During the humid night, Gustav rattled the autos along the empty streets, played with the traffic lights, whipped around tree limbs and stirred the leaden clouds. Rain poured down in fits and starts.
But Aby's motel - like much of New Orleans and the rest of the region - was spared serious damage.
The worst fears which had set into motion an unprecedented evacuation of 2 million people were not fulfilled. Gulf Coast residents were breathing a sigh of relief.
But the young hotel manager does not believe the mandate to evacuate was exaggerated.
'If you're not sure how bad the storm will be, it's better to be cautious,' he said. 'You always have to be prepared for the worst case.'
The big question now is this: After Gustav spared New Orleans and much of Louisiana the worst, will 2 million people be ready to evacuate, no questions asked, the next time? Or will they dismiss the warnings as alarmist?
'You know, I don't think so,' New Orleans Mayor Ray Nagin told CNN Tuesday morning. 'The next time we have a storm like this one, that's approaching us that's a Category 4 and potentially strengthening ... I think our citizens are pretty smart and savvy and they will leave again.'
The big task on Tuesday was to start damage assessments and begin the slow return to normal.
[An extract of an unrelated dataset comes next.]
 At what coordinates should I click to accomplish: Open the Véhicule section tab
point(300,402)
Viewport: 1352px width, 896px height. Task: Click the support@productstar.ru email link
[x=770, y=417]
'That will certainly start today,' said Jim Amoss, chief editor of New Orlean's Times Picayune newspaper.
The whole process could take two weeks, he said, but that was nothing compared to the six months that New Orleans was closed after the 2005 Hurricane Katrina disaster.
'We were lucky,' Amoss said. 'If the storm had been any stronger and moved in a different direction, parts of New Orleans would have been flooded. There's a sense of relief.'
The Picayune's print subscribers will be without the newspaper for awhile. Power outages shut down the printing plant - although the newspaper presented its print version on its website Tuesday, describing how water had spilled over some of the levees during tense moments on Monday but failed to break them.
'Safe at Home: Industrial Wall Holds Despite Fears; No flooding, but massive power outages as Gustav weakens,' reads the main headline.
The paper published voices of its readers, like that of Robert Nelton, 57, who said his house had survived the storm but his business, valued at nearly half a million dollars, had not.
While Gustav spent its last gusts Tuesday morning moving inland, Kenny and his team were up before sunrise. Their job: to re-open the stores in the supermarket chain where they work, one after another, to remove the plywood shutters from windows and dismantle reinforcements around the doors.
'That's complicated, because all the employees also evacuated, and are spread all over,' the manager said. 'But people here have to eat, after all.'
A separate issue was when the stores would have customers.
Nagin's spokesman said Tuesday that New Orleans residents should not expect to come back until Thursday at the earliest.
'Even though individual homes may be OK, we still have the downed power lines, we still have the downed trees, we still have the hospitals that are trying to get up and running,' Ceeon Quiett was quoted by the Times Picayune as saying.